*** GIVEN DATA

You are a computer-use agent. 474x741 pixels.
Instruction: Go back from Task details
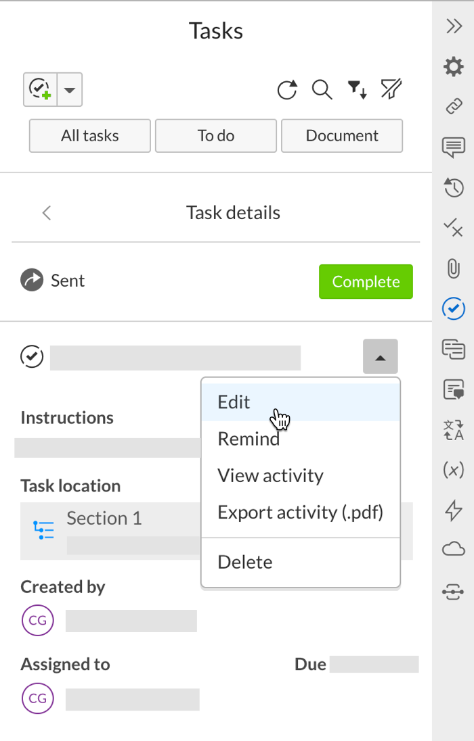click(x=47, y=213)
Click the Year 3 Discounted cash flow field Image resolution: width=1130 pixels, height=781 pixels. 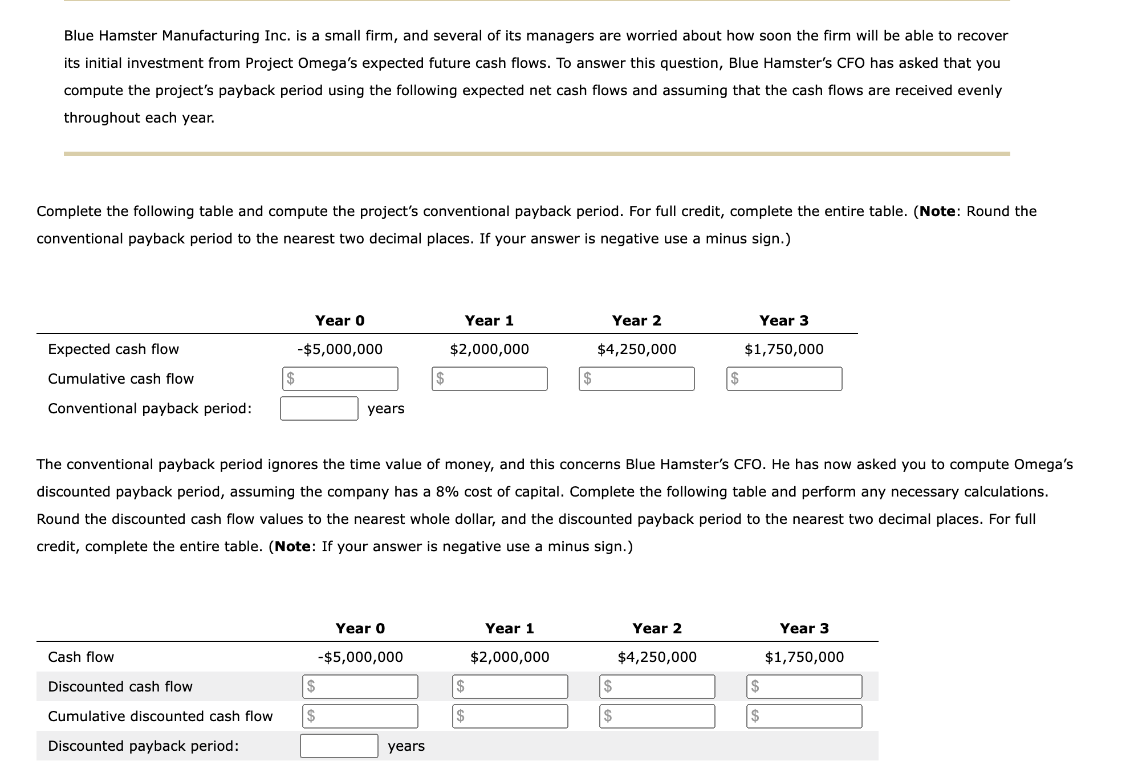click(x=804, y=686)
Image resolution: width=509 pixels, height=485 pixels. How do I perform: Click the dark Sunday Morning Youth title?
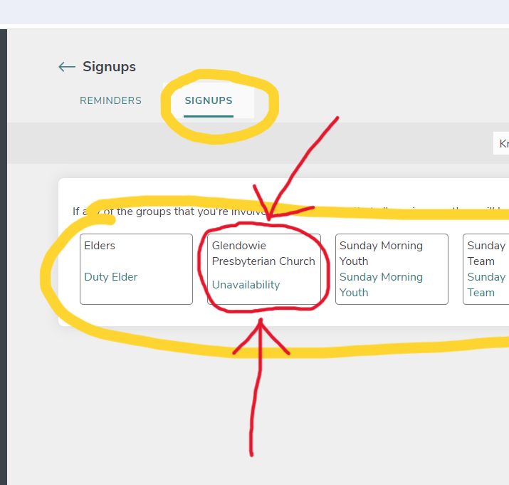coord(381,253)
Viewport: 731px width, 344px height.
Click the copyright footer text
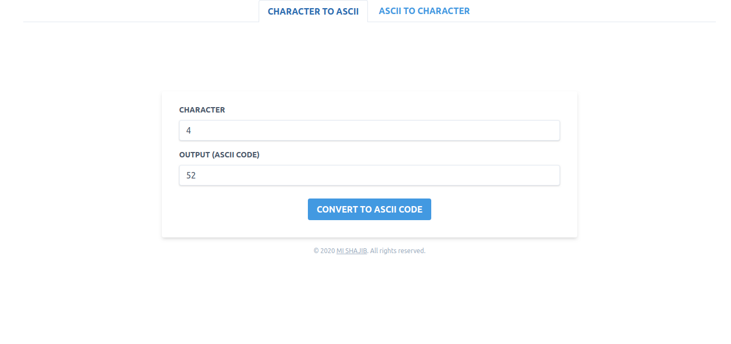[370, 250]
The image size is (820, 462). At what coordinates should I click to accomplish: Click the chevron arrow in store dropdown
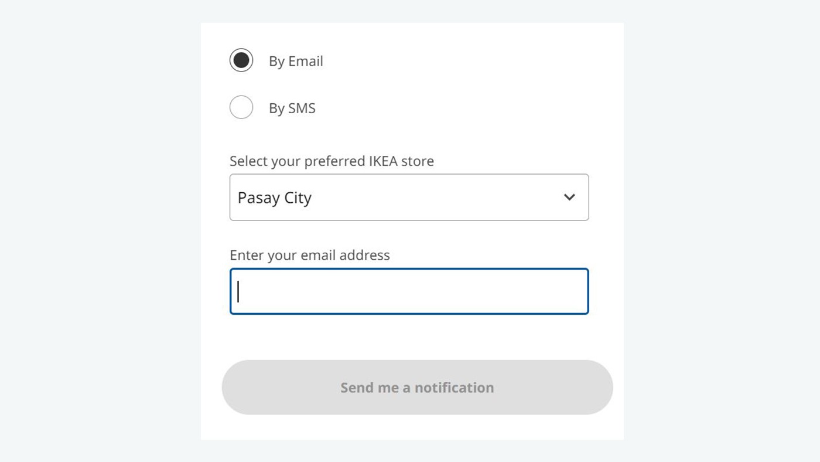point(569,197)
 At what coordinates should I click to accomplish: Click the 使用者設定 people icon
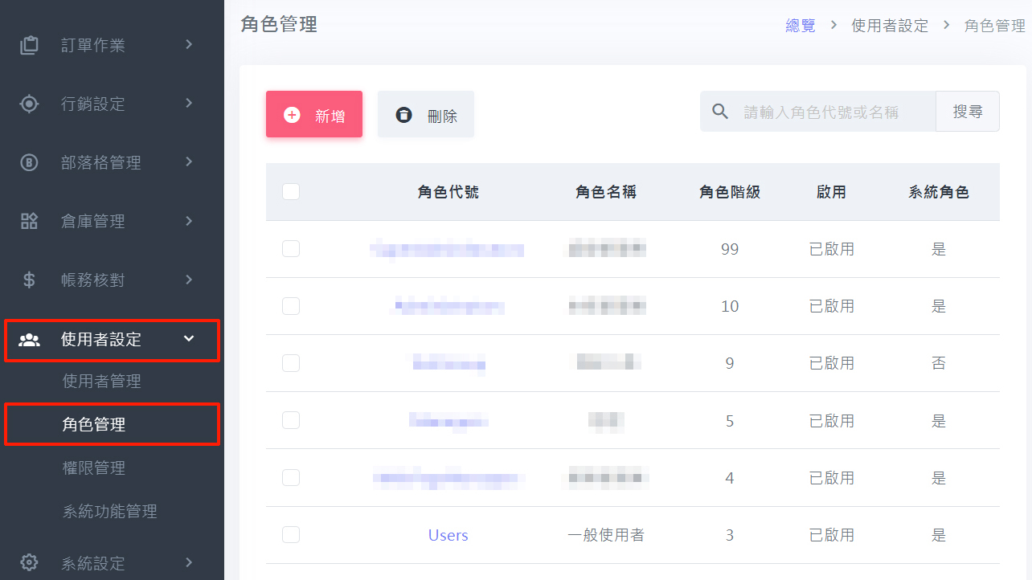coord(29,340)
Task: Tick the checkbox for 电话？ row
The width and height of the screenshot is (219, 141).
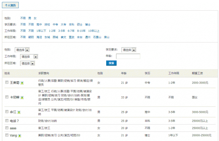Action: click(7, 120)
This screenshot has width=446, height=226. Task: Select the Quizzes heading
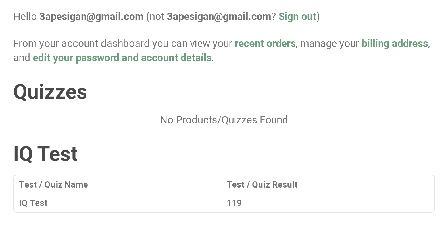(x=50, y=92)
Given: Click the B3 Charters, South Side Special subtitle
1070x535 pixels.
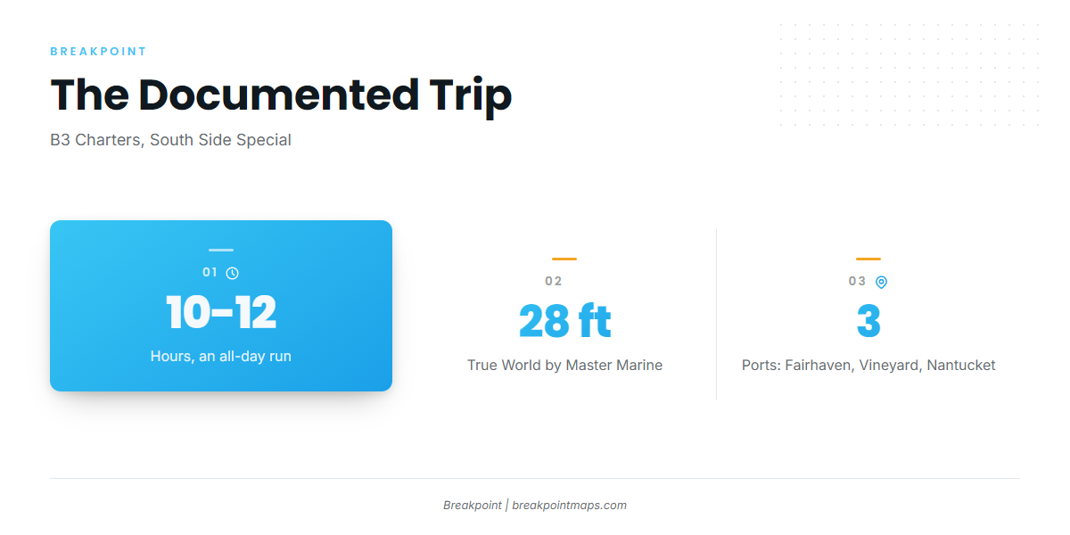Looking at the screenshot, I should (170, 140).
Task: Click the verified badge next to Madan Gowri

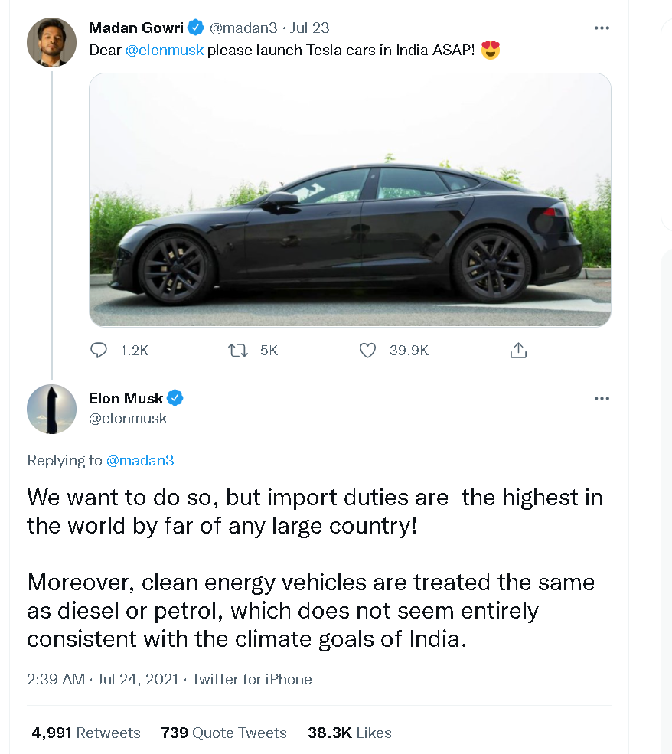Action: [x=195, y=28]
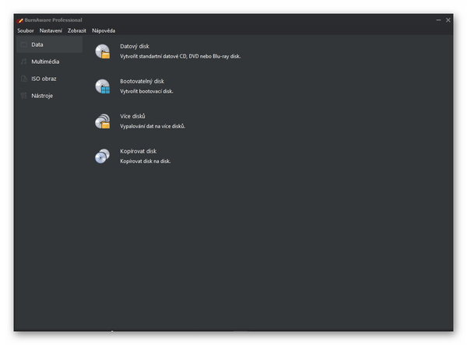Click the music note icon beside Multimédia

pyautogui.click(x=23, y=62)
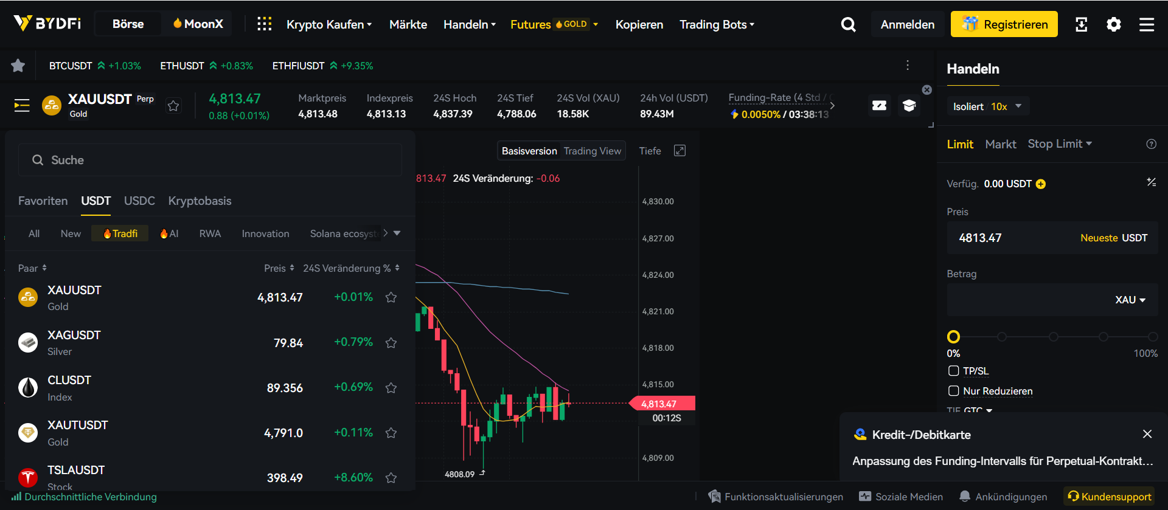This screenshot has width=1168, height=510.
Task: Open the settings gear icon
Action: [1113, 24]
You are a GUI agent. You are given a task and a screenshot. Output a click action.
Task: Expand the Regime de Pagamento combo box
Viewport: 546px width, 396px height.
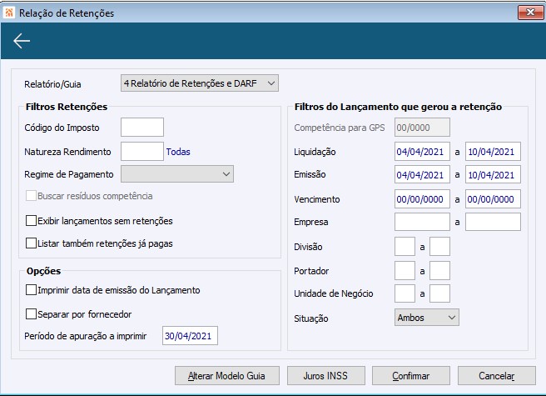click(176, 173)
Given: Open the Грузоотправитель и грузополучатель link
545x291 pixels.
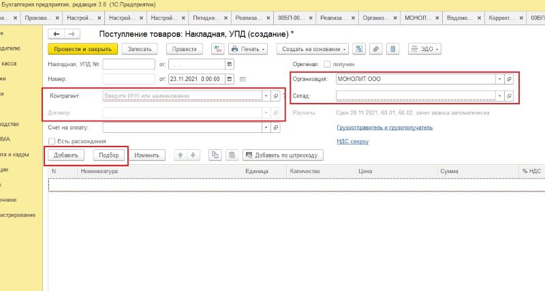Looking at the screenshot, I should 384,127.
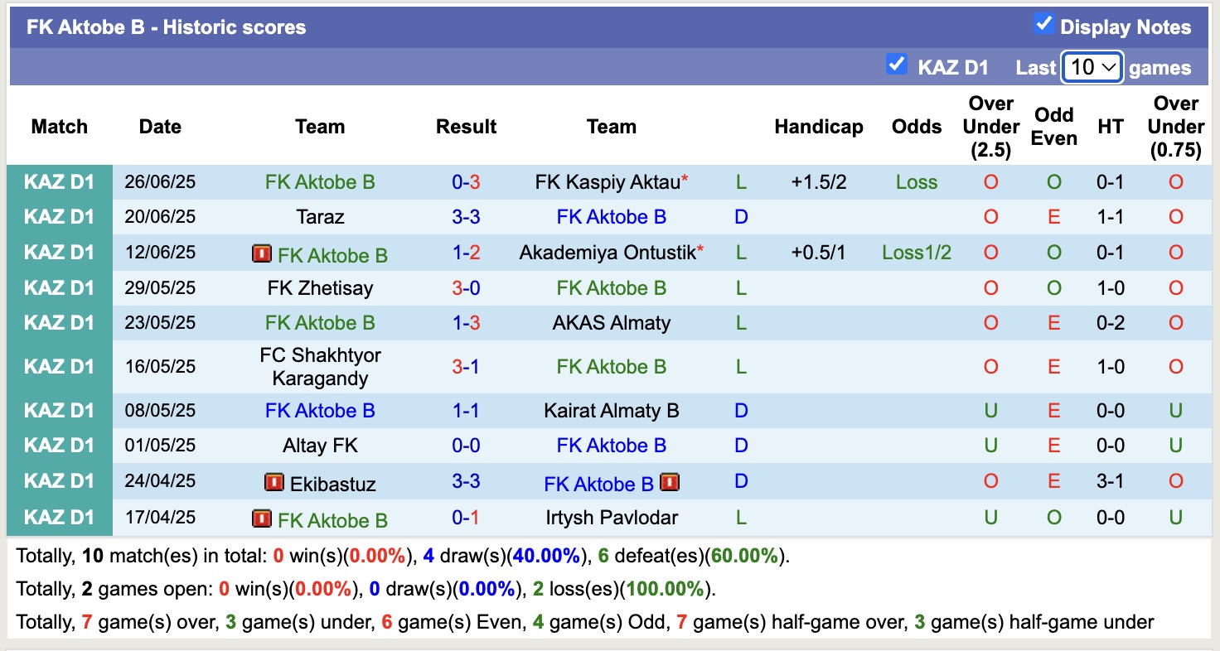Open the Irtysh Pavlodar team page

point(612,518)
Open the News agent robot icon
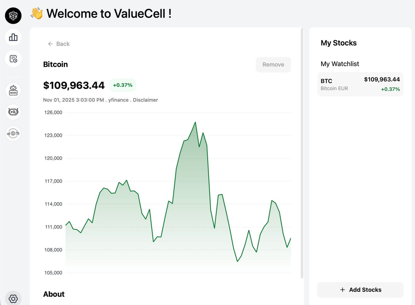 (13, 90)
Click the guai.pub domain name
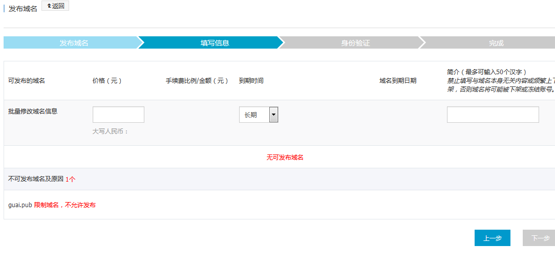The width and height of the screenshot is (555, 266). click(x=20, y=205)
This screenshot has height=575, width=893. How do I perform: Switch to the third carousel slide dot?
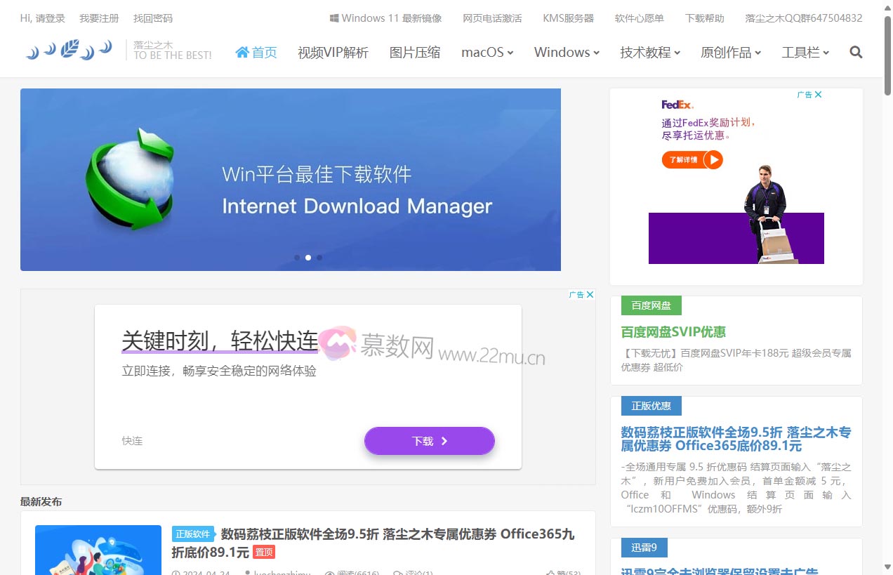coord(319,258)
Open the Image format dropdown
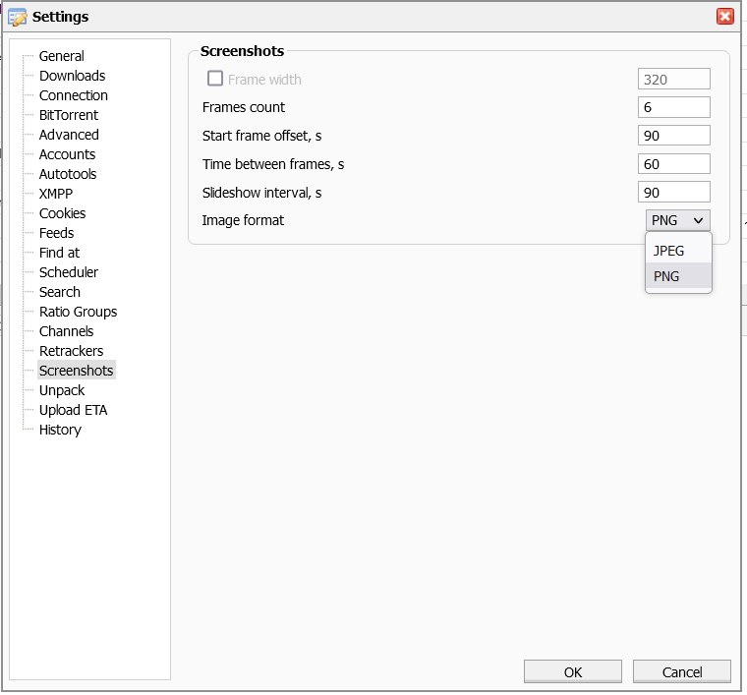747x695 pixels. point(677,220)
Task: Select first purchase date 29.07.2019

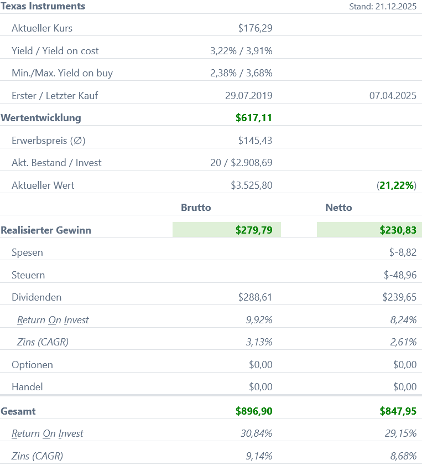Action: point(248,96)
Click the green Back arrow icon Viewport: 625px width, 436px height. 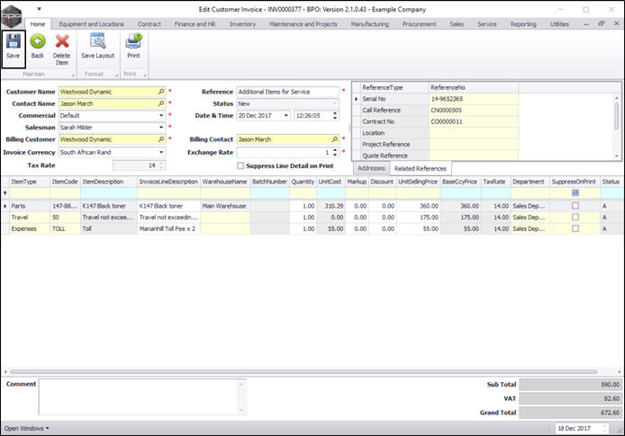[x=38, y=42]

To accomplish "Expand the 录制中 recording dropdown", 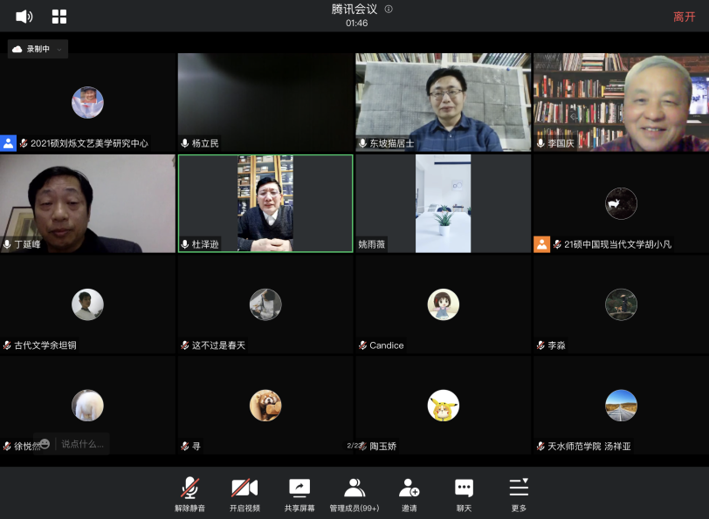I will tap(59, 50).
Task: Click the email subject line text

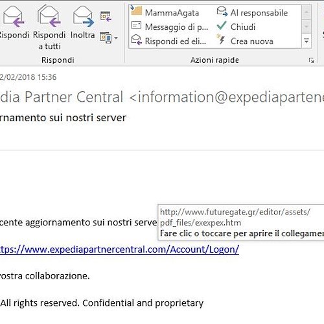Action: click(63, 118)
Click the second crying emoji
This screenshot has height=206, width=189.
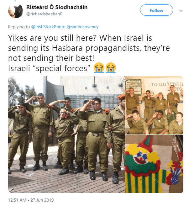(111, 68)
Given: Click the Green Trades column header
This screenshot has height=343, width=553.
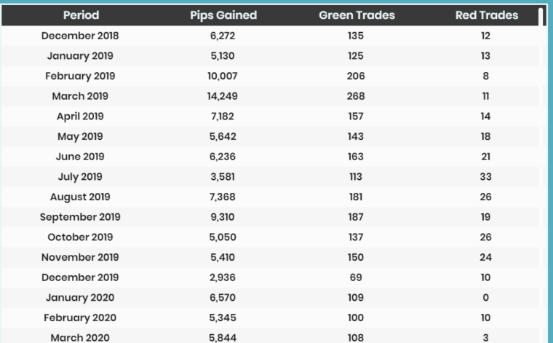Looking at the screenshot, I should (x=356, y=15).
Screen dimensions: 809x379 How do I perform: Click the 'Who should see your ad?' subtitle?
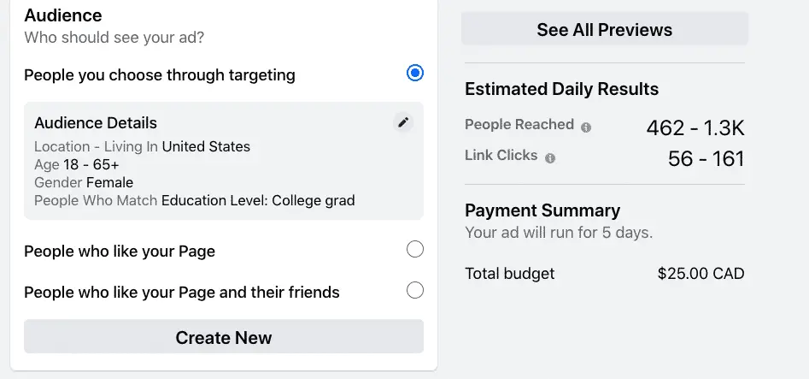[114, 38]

******

- **WORK INSTRUCTION**: Only the lines from the one with "Given: Click the Green Trades column header" through the end of the data, both ends included, should be written out exactly, and no pictures should appear.

- **ANSWER SPACE**:
Given: Click the Green Trades column header
This screenshot has height=343, width=553.
Looking at the screenshot, I should (x=356, y=15).
Screen dimensions: 809x379 How do I perform: Click the 'Who should see your ad?' subtitle?
[114, 38]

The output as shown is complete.